Directions ::
Recast the records running from the line containing "Open the Home page in sidebar" through the line containing "[x=1465, y=42]", both included, as a numbered list, leaving out blank lines.

# # # # # # #

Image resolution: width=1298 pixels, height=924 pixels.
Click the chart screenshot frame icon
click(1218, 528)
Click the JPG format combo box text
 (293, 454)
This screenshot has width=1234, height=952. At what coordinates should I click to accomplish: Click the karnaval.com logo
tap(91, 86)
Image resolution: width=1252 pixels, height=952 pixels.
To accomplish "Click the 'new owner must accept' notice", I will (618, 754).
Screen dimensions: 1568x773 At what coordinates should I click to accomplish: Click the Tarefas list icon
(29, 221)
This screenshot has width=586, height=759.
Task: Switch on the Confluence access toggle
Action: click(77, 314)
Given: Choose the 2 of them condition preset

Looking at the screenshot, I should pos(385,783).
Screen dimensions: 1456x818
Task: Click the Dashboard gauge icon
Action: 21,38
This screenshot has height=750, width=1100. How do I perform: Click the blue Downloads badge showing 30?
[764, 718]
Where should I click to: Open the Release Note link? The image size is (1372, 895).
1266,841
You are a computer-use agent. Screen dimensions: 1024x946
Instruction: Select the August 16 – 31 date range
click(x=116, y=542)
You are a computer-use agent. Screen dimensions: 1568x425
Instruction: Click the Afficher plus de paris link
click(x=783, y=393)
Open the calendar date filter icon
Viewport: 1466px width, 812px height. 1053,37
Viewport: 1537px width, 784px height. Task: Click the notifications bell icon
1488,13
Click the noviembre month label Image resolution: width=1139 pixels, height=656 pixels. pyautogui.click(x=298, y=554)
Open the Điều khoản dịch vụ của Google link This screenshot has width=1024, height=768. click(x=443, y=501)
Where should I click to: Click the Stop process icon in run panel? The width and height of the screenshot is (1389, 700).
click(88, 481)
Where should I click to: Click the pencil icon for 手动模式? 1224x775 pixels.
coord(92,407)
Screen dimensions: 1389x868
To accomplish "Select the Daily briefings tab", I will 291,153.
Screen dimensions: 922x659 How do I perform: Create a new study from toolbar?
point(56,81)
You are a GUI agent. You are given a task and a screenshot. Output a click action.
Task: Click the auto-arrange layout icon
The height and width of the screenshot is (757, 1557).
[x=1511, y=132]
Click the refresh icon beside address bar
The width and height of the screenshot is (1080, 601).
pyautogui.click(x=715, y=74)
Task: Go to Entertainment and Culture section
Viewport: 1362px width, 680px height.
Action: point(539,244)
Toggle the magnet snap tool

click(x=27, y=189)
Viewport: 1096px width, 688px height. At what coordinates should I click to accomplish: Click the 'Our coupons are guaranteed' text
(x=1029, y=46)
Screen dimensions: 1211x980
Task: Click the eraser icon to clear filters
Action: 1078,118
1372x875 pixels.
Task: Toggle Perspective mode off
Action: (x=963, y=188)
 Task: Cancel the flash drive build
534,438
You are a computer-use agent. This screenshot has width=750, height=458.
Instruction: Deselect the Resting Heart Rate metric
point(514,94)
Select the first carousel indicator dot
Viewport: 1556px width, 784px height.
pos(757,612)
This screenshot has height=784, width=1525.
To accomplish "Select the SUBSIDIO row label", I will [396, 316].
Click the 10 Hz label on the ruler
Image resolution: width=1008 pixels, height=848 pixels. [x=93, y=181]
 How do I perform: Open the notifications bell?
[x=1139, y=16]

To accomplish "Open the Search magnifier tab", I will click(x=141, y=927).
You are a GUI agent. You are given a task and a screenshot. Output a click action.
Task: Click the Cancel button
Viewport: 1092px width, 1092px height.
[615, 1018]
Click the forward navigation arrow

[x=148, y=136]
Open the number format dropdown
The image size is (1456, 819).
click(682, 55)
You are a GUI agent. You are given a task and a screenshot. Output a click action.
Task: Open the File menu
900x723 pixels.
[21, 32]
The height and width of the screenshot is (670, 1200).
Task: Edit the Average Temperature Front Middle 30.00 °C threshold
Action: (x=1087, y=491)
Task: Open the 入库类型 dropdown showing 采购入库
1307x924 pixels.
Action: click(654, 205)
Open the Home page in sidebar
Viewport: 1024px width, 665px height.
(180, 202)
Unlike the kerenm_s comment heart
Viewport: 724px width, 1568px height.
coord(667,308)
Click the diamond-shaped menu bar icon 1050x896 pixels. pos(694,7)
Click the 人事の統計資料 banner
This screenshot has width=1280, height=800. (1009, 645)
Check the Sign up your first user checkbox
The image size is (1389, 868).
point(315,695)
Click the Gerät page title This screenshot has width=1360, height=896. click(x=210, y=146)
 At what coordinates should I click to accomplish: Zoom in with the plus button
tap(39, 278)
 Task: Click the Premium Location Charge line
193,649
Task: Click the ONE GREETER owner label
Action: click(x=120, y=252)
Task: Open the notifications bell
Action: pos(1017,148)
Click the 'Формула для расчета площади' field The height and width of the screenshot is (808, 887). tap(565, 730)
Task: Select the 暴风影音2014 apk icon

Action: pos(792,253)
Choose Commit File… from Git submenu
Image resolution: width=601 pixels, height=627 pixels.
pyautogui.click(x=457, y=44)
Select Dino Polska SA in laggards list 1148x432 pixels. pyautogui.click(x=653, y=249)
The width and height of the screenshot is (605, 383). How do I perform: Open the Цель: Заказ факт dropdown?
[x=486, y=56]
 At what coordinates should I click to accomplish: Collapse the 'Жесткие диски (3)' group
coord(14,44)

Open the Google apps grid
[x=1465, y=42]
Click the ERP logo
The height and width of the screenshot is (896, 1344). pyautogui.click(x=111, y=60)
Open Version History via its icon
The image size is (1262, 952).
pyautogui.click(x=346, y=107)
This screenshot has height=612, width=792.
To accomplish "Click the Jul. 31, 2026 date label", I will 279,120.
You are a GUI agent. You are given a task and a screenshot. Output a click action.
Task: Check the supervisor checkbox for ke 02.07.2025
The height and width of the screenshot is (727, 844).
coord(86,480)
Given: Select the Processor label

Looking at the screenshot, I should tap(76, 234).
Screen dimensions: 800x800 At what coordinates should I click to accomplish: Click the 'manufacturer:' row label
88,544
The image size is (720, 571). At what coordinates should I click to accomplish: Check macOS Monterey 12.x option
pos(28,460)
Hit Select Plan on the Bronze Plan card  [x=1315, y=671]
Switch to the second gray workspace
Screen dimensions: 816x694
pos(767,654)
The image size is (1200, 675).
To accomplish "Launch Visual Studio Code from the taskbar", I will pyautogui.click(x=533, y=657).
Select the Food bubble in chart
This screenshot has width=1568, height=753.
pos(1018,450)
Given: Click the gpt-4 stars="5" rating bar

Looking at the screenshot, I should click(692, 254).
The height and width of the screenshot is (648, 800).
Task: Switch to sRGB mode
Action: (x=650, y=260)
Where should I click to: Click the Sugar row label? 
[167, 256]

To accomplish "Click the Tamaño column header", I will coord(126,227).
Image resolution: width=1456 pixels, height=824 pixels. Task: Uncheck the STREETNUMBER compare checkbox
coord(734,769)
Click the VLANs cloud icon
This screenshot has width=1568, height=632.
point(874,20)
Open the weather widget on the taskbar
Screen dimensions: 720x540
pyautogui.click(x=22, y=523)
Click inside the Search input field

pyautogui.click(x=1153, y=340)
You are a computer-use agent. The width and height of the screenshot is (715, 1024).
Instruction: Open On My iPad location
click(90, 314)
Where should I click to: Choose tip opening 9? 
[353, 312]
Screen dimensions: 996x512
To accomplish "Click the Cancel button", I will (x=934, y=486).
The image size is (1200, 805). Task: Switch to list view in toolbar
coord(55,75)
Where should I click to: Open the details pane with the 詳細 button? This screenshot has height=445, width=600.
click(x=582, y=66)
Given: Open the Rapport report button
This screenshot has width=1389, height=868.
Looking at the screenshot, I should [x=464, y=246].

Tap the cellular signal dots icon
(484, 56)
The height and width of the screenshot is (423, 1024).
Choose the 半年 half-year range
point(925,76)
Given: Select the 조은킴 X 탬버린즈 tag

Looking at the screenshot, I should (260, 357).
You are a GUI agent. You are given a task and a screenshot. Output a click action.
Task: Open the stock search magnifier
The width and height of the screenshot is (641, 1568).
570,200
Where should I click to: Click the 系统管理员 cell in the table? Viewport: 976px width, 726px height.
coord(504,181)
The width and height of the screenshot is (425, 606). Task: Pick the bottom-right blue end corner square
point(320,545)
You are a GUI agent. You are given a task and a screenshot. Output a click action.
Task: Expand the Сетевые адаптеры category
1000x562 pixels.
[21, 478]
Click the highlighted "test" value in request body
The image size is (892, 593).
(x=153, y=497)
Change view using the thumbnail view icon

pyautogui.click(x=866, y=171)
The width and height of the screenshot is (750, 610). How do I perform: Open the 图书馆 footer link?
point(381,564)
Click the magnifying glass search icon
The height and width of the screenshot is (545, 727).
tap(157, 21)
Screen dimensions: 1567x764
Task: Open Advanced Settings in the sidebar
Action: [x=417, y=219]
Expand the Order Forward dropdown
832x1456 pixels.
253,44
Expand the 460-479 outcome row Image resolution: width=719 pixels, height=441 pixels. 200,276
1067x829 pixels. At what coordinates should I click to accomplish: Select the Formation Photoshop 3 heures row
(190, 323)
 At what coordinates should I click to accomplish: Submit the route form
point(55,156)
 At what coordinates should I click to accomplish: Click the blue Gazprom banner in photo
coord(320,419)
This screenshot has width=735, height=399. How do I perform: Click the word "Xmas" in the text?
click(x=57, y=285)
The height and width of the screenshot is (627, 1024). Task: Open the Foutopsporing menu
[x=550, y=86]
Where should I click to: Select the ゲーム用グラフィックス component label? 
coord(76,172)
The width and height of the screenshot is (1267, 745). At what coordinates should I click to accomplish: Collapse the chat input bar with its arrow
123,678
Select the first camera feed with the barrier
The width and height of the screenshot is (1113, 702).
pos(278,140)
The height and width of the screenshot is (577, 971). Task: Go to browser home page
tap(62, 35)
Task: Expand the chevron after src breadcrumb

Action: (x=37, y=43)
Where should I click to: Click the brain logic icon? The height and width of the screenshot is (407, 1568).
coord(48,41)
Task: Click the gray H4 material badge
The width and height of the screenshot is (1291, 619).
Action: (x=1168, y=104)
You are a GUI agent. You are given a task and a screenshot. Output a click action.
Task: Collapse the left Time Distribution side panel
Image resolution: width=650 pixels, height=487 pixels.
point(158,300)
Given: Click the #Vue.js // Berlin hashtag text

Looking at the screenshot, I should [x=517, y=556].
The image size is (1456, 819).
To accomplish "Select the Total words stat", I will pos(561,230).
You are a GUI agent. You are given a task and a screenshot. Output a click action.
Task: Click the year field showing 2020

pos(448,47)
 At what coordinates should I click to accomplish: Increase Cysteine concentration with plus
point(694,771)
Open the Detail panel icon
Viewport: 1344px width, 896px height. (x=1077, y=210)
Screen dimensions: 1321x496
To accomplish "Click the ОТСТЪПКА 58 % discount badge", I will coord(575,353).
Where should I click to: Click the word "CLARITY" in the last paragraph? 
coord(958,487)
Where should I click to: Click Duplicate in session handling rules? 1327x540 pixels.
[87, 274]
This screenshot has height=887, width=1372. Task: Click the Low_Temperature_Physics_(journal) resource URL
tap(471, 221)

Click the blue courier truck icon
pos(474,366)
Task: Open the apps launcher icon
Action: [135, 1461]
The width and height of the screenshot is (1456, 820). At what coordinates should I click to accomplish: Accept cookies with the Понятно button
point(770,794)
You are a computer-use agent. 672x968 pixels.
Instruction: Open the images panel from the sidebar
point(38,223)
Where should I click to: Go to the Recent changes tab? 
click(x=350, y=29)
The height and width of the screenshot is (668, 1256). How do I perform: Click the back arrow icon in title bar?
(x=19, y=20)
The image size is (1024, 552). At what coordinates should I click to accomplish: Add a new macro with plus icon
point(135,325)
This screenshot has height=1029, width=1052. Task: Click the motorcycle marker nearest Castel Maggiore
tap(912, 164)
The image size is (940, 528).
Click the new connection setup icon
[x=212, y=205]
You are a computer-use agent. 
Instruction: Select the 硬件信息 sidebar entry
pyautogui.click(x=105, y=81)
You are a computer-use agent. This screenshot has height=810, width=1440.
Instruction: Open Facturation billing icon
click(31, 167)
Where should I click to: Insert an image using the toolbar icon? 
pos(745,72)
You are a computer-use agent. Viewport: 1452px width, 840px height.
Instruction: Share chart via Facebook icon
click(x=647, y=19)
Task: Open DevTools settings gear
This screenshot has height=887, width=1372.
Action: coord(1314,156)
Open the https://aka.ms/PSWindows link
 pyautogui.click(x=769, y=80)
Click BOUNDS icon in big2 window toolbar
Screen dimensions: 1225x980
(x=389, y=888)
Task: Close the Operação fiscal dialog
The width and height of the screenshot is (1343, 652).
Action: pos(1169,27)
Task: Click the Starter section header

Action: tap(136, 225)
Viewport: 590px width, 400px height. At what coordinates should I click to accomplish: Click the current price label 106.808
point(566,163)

# # # # # # #

Response for this exercise ::
1. Open the Home page in sidebar
2. Viewport: 1024px width, 665px height.
3. (180, 202)
4. Unlike the kerenm_s comment heart
5. Viewport: 724px width, 1568px height.
6. coord(667,308)
7. Click the diamond-shaped menu bar icon 1050x896 pixels. pos(694,7)
8. Click the 人事の統計資料 banner
9. This screenshot has width=1280, height=800. (1009, 645)
10. Check the Sign up your first user checkbox
11. The image size is (1389, 868).
12. point(315,695)
13. Click the Gerät page title This screenshot has width=1360, height=896. click(x=210, y=146)
14.  At what coordinates should I click to accomplish: Zoom in with the plus button
15. tap(39, 278)
16.  Task: Click the Premium Location Charge line
17. 193,649
18. Task: Click the ONE GREETER owner label
19. Action: click(x=120, y=252)
20. Task: Open the notifications bell
21. Action: pos(1017,148)
22. Click the 'Формула для расчета площади' field The height and width of the screenshot is (808, 887). tap(565, 730)
23. Task: Select the 暴风影音2014 apk icon
24. Action: pos(792,253)
25. Choose Commit File… from Git submenu
26. Image resolution: width=601 pixels, height=627 pixels.
27. pyautogui.click(x=457, y=44)
28. Select Dino Polska SA in laggards list 1148x432 pixels. pyautogui.click(x=653, y=249)
29. The width and height of the screenshot is (605, 383). How do I perform: Open the Цель: Заказ факт dropdown?
30. [x=486, y=56]
31.  At what coordinates should I click to accomplish: Collapse the 'Жесткие диски (3)' group
32. coord(14,44)
33. Open the Google apps grid
34. [x=1465, y=42]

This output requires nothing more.